* _Task details_
Scan the records for "action". Show the matching lines.
[Data supplied — start]
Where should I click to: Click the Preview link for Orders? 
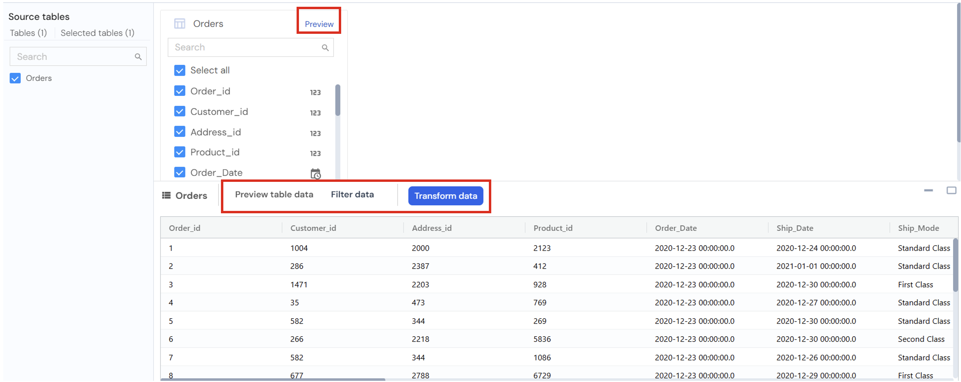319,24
[Data supplied — finish]
[Data supplied — start]
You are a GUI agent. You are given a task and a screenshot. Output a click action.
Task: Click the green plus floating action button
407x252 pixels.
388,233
[Data supplied — finish]
* _Solution for this problem_
You are a GUI agent. You are given a task and a screenshot. Output a click action.
Task: Click the green plus floating action button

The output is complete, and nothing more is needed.